Segurança da Informação

É importante saber estabelecer a diferença entre:

 

• Segurança da Informação
• Segurança de TI (Tecnologia da Informação)

 

A Segurança da Informação é muito mais abrangente que a Segurança de TI. Envolve o estudo e planejamento sobre os processos relativos ao negócio da instituição / empresa. A segurança de TI é um conjunto de procedimentos técnicos objetivando ativos de redes, servidores, aplicativos, estações clientes, etc.

 

O planejamento e execução da política de segurança da informação depende do tipo de negócio da instituição.

Aspectos importantes da Segurança da Informação contemplam as seguintes questões:

• tempo de retenção da informação
• modalidades/classes de acesso da informação

Necessidade da Auditoria

Diretrizes e normas são implementadas através de procedimentos técnicos. Uma vez que esses procedimentos foram planejados e executados é necessário gerenciar uma auditoria dos registros de sucesso ou insucesso. A auditoria precisa mostrar se os procedimentos são aplicados e qual o retorno que estão gerando.

Integração com os usuários    

                                                                                                                                                                                                                                                                                                                                                                                                                                                                                                                                                                                                                                                                          

A integração dos usuários no processo de planejamento de segurança da informação é crítico. É importante diferenciar treinamento de concientização.

 

• Treinamento: habilidades técnicas
• Concientização: visão da importância e do valor 

Plano de Contingência

Os planos de contingência devem abranger não somente a reposição de ativos físicos mas também os recursos humanos. Um funcionário doente ou com problemas familiares deve ser considerado como um problema que precisa de um plano de contingência.

 

Determinação da Realidade de Segurança da Informação

Para determinar a realidade de segurança da informação em uma empresa é necessário:

 

1. Entendimento do Negócio
2. Análise de Aderência: esta análise é baseada na ISO 27002.
3. Análise de Risco

 

Caso de Controle de Segurança da Informação - Gerência de Usuários Centralizada

• Controle de acesso através de Single Signon
• Enquadramento do RH junto com o NTI
• Controle e configuração de usuários centralizado, jamais usuários locais. Para isso existe um usuário administrador local único.
  

Comunicação de Incidentes

A comunicação de incidentes também precisa ser planejada de tal forma que as informações corretas possam ser transmitidas e os danos minimizados.

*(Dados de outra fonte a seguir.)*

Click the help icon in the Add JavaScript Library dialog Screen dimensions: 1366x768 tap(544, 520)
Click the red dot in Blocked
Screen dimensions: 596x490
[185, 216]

Propriedades dos Serviços de Segurança

• Confidencialidade
• Autenticidade
• Integridade

A partir dessas propriedades fundamentais temos outras derivadas:

• Não repúdio
• Conformidade
• Controle de Acesso
• Disponibilidade

Histórico de Incidentes

O histórico de incidentes é importante na Análise/Avaliação de Riscos. Permite determinar a incidência de um risco e assim melhor avaliar seu impacto.

Análise e Avaliação de Riscos

A análise e avaliação de riscos deve nortear a consolidação de uma gestão de segurança da informação. Esta avaliação apresentará quais os custos para cada operação e se é possível ou não assumir determinados riscos.

Descrição de Normas de Gestão de Segurança da Informação

 

Questões para Discussão

1. Como é gerenciado os incidentes de segurança na minha instituição ?
2. O que é considerado confidencial na minha instituição ?
3. Como deve ser conformado o Comitê Gestor de Segurança da Informação na minha instituição ?